> The task
Revise the rows starting at the line that contains "Image resolution: width=816" and ending at the line that contains "Action: point(799,11)", changing "top right" to "upper right" and leaving all else unchanged.

* Begin Task inputs *

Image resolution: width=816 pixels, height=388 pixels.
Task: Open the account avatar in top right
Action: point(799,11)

* End Task inputs *
* Begin Task inputs *

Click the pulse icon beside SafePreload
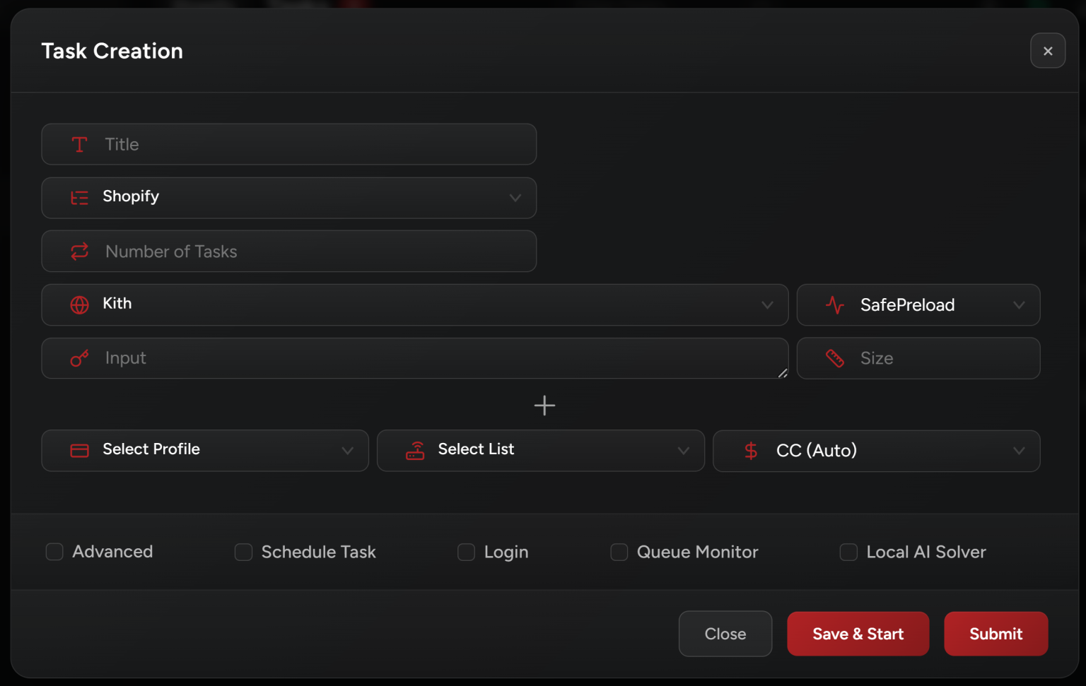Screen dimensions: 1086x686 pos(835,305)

* End Task inputs *

> The reply
Image resolution: width=816 pixels, height=388 pixels.
Task: Open the account avatar in upper right
Action: point(799,11)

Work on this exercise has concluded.